CONSIGNE 1 >> Recopiez fidèlement le passage de l'article sur les chefs traditionnels de l'Ouest du Cameroun, en commençant par "Le processus de" et en terminant par "des conseils régionaux.".
CONSIGNE 2 >> D'après l'article sur les chefs traditionnels de l'Ouest du Cameroun, à quelle date la correspondance contenant leurs propositions a-t-elle été signée ?
CONSIGNE 3 >> Prolongez l'article sur les propositions des chefs traditionnels de l'Ouest du Cameroun à la suite de sa dernière phrase.

EXTRAIT DU TEXTE >>
++++++++++

Sujet en débat depuis quelques années dans l’espace public, le Conseil des chefs traditionnels invoquent la transition à la tête de l’Etat. Pour le regroupement des autorités traditionnelles de la région de l’Ouest, cette question nécessite la mise sur pied d’un cadre de concertation entre tous les leaders d’opinion «afin de définir de façon consensuelle un cadre pour une prochaine transition politique paisible.» un cadre qui, indiquent les mêmes sources, devra plancher sur une reforme constitutionnelle susceptible d’assurer la stabilité du Cameroun et l’alternance à la tête de l’Etat. Par ailleurs, le Ccto suggère la reforme «concertée » des lois électorales « avec en prime la définition d’un calendrier électoral permanent».
Indépendance des pouvoirs
Le sujet est considéré comme la pomme de discorde entre le pouvoir en place, les populations et les partis politiques de l’opposition. De même que le Ccto pense que le non respect de l’équilibre des pouvoirs pourrait impacter sur la stabilité du Cameroun. A ce propos, la déclaration du Conseil des chefs traditionnels de la région de l’Ouest Cameroun appelle à «La mise en œuvre réelle d’une certaine indépendance entre le pouvoir exécutif, législatif et judiciaire, afin d’améliorer de façon significative notre démocratie.» Une amélioration qu’ils entrevoient dans la reforme de l’équilibre régionale à travers la «redéfinition équitable de 10% par région essentiellement basé sur le mérite».
Le processus de décentralisation en cours interpelle également les chefs traditionnels de la région de l’Ouest qui appellent à la révision du nouveau code sur la décentralisation. La correspondance signée le 19 novembre 2020 propose «l’institutionnalisation, au-delà des communes, du village autonome comme entité de base des collectivités territoriales décentralisées.» Une révision qui devrait être accompagnée de l’augmentation de la dotation spéciale de la décentralisation en l’élevant de 10 à 30% du budget de national. Au terme de l’élection des conseillers régionaux prévue le 6 décembre 2020, le Ccto préconise la mise en place d’une «Chambre des chefs traditionnels» au niveau national et au sein des conseils régionaux.

++++++++++

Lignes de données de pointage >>
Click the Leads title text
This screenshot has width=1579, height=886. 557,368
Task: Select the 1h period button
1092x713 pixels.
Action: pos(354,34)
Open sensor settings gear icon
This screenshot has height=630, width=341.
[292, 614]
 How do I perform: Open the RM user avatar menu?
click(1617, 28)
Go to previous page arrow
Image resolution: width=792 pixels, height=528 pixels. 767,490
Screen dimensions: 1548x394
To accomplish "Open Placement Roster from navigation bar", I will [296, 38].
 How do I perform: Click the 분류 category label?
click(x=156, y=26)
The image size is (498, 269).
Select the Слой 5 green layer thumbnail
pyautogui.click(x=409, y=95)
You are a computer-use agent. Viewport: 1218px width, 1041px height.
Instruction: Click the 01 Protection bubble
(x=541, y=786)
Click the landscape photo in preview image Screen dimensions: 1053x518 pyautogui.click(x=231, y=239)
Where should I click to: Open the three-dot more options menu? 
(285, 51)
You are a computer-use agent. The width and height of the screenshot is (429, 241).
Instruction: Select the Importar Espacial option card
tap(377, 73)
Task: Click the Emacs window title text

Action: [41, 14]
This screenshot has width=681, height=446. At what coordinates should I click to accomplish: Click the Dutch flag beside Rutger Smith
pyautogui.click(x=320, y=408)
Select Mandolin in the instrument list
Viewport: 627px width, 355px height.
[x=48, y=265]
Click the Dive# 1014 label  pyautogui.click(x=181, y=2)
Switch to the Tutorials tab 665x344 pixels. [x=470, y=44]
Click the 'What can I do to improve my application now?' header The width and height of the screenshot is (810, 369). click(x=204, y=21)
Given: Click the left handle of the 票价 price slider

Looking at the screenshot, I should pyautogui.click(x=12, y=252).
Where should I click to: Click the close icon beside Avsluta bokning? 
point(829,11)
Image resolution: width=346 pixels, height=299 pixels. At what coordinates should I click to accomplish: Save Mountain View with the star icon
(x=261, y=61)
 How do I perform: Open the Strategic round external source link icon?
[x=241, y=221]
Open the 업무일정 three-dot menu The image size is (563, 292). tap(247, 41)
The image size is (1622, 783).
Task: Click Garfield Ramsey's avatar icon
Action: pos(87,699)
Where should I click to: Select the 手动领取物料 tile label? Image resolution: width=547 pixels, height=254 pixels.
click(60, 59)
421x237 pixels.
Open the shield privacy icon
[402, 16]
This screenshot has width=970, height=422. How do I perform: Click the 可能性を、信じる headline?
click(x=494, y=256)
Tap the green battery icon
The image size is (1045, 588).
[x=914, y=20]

++++++++++

RÉPONSE FINALE 1 >>
Le processus de décentralisation en cours interpelle également les chefs traditionnels de la région de l’Ouest qui appellent à la révision du nouveau code sur la décentralisation. La correspondance signée le 19 novembre 2020 propose «l’institutionnalisation, au-delà des communes, du village autonome comme entité de base des collectivités territoriales décentralisées.» Une révision qui devrait être accompagnée de l’augmentation de la dotation spéciale de la décentralisation en l’élevant de 10 à 30% du budget de national. Au terme de l’élection des conseillers régionaux prévue le 6 décembre 2020, le Ccto préconise la mise en place d’une «Chambre des chefs traditionnels» au niveau national et au sein des conseils régionaux.

RÉPONSE FINALE 2 >> Le 19 novembre 2020.

RÉPONSE FINALE 3 >>
En débat et souvent annoncée depuis quelques années, la diminution du train de vie de l’Etat occupe une place centrale dans la déclaration du Conseil des chefs traditionnels de la région de l’Ouest Cameroun. Qui pense que les dépenses engagées par l’Etat et ses mandants peuvent avoir des impacts négatifs sur les situations sécuritaires, sociopolitiques et sanitaires du pays. De même que les effets incohérents et inefficaces de la lutte contre la corruption peuvent accentuer les détournements de deniers publics.
Au final, la déclaration du Conseil des chefs traditionnels de la région de l’Ouest Cameroun appelle à l’augmentation du budget d’investissement public à hauteur de 50% de sa valeur actuelle. Et soutient l’indexation de l’impôt des Petites et moyennes entreprises (Pme) sur le bénéfice réalisé par celles-ci, en lieu de l’imposition actuelle basée sur le chiffre d’affaire.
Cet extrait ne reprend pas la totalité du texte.